By Sam Pizzigati
America’s most typical adults would be three-times richer if the United States distributed wealth as equally as France does.
How much does inequality cost the average American family? What price do we pay, in actual dollars and cents, for tolerating an economy fixated on pumping our treasure to the top?
That question has no simple answer. Inequality, after all, imposes upon us a wide range of costs that don’t easily reduce to dollars and cents.
How much, for instance, should we value an added year of life? We know — from literally hundreds of research studies over the years — that people live longer, healthier lives in more equal nations.
We also know that more equal societies have lower levels of mental illness and fewer teenage pregnancies, fewer homicides and higher levels of trust. How do we place dollar signs on quality-of-life indicators like these? That can get complicated.
On the other hand, dollar signs do come easy when we’re talking about income and wealth. So let’s limit our exploration into the price we pay for tolerating inequality to just these two yardsticks.
The Economic Policy Institute has gone through one exercise along this line. How much income would middle class Americans be making today, EPI researchers asked, if the United States had the same distribution of income today as our nation had back at the end of the 1970s?
The difference between now and then could hardly be starker. Since 1979, households in America’s top 1 percent have more than doubled their share of the nation’s income, from 8 to nearly 20 percent.
What if this increase in inequality had never happened? What if middle class American households were taking in the exact same share of the nation’s income they took in four decades ago?
Economic Policy Institute researchers focused their calculations on 2007, the last year before the Great Recession. In that year, the average middle class income in the United States — the average for the middle 60 percent of American households — amounted to $76,443.
But if middle class households in 2007 lived in an America as equal as the America of 1979, that average income would have been $94,310. In other words, inequality is costing the average American middle class family about $18,000 a year.
That’s comparing, remember, America today with America yesterday. But the global economy, some might argue, has changed fundamentally over the past four decades. We live in a different world. Simple comparisons of then vs. now no longer tell us much.
For argument’s sake, let’s accept this rather dubious claim — and make a different comparison. Let’s compare the wealth of ordinary Americans today with the wealth of ordinary people in more equal nations.

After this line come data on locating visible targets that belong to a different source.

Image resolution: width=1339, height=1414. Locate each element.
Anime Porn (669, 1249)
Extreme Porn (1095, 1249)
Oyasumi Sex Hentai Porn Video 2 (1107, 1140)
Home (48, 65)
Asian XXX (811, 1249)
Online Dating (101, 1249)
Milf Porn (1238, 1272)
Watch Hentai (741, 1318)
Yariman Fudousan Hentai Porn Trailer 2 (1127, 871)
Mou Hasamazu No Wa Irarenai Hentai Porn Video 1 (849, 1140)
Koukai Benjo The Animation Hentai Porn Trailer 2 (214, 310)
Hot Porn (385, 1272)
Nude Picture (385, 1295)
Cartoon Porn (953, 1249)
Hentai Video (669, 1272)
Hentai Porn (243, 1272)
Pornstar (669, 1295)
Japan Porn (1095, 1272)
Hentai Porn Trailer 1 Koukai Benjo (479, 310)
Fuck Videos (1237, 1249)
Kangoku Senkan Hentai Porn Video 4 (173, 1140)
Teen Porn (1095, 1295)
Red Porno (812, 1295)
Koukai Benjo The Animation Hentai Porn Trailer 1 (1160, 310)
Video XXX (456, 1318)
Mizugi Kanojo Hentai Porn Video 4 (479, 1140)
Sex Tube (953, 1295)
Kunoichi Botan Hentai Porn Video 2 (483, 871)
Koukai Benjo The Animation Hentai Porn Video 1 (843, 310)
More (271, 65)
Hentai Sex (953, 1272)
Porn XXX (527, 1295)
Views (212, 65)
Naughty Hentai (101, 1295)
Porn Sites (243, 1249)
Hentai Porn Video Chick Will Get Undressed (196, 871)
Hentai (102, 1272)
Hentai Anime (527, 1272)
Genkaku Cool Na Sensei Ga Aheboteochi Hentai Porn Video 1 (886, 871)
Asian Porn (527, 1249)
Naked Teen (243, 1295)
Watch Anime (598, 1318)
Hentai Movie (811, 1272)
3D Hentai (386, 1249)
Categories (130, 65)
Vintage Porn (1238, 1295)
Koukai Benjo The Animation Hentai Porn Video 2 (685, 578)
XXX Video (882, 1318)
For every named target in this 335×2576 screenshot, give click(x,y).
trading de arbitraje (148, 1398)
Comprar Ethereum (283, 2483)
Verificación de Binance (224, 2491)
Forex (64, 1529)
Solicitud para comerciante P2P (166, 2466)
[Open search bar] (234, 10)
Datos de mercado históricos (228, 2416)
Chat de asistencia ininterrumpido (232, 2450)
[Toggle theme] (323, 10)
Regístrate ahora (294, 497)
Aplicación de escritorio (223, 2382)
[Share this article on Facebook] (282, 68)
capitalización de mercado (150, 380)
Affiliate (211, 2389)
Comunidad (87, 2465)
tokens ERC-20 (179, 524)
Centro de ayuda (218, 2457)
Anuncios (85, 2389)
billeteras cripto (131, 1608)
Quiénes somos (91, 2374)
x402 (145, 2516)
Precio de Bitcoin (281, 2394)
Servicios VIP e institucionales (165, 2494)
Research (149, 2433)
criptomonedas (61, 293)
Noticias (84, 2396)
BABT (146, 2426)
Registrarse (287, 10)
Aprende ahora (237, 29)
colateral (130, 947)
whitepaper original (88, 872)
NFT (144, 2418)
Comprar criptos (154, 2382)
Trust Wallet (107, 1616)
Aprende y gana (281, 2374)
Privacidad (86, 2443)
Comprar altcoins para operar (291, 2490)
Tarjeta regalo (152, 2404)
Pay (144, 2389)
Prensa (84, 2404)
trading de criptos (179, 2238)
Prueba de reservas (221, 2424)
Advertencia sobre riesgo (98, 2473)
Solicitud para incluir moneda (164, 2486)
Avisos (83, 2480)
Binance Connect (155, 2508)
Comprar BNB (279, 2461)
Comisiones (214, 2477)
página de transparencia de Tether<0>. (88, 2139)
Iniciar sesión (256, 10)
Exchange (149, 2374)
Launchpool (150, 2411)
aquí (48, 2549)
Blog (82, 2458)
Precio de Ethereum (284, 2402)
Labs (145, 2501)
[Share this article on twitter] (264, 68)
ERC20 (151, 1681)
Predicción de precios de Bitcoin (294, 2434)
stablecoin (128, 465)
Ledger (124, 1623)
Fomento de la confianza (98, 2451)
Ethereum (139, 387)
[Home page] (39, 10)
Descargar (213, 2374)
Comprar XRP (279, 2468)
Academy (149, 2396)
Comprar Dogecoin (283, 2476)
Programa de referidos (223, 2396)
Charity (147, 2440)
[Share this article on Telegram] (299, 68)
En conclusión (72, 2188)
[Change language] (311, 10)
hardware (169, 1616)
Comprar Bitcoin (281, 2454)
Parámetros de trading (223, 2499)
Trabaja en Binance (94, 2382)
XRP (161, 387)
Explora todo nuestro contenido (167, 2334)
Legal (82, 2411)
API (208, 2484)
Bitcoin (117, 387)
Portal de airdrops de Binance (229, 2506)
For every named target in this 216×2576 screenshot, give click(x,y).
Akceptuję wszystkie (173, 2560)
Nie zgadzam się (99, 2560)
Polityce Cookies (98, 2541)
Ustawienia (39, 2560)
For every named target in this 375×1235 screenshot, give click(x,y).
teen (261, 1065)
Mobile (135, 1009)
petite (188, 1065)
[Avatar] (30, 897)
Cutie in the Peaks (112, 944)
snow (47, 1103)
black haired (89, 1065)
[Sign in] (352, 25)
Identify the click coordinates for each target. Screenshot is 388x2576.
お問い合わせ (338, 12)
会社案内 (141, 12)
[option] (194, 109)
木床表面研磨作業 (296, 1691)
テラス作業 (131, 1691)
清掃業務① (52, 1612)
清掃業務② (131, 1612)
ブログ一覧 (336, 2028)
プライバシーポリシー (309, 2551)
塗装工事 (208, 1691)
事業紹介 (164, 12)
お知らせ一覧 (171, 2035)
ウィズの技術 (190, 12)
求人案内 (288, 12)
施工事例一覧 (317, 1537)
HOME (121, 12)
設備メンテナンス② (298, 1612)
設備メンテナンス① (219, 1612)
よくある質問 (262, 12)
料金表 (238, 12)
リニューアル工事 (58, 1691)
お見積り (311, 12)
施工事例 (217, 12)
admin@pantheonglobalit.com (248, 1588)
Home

France makes for a good comparison. France and the United States, the research institute of the Swiss bank Credit Suisse reported last fall, have about the same total wealth per adult.
If you divide the wealth of the United States by our adult population, you end up with $347,845 per adult. If you do the same computing with France’s wealth and population, you end up with $317,292 per adult. The average American would have, in sum, slightly more wealth than the average person in France if both nations divvied up their wealth on a totally equal basis.
But total equality, of course, reigns in neither France nor the United States. The United States ranks as the most unequal major developed nation in the world. France ranks as more equal than nations like the United States and Britain, but less equal than nations like Japan and Sweden.
In France today, “median” adults — those with more wealth than the poorest half of France’s adult population but less wealth than the richest half — have $140,638 in net worth to their name.
In the United States, by contrast, median adult wealth stands at a mere $53,352.
The bottom line? If the United States had as equal a distribution of wealth as France, typical American adults today would have almost triple their current net worth.
So how much does inequality matter to America’s middle class? More than we realize. Much more.
This post was previously published on inequality.org and is republished here under a Creative Commons 3.0 License.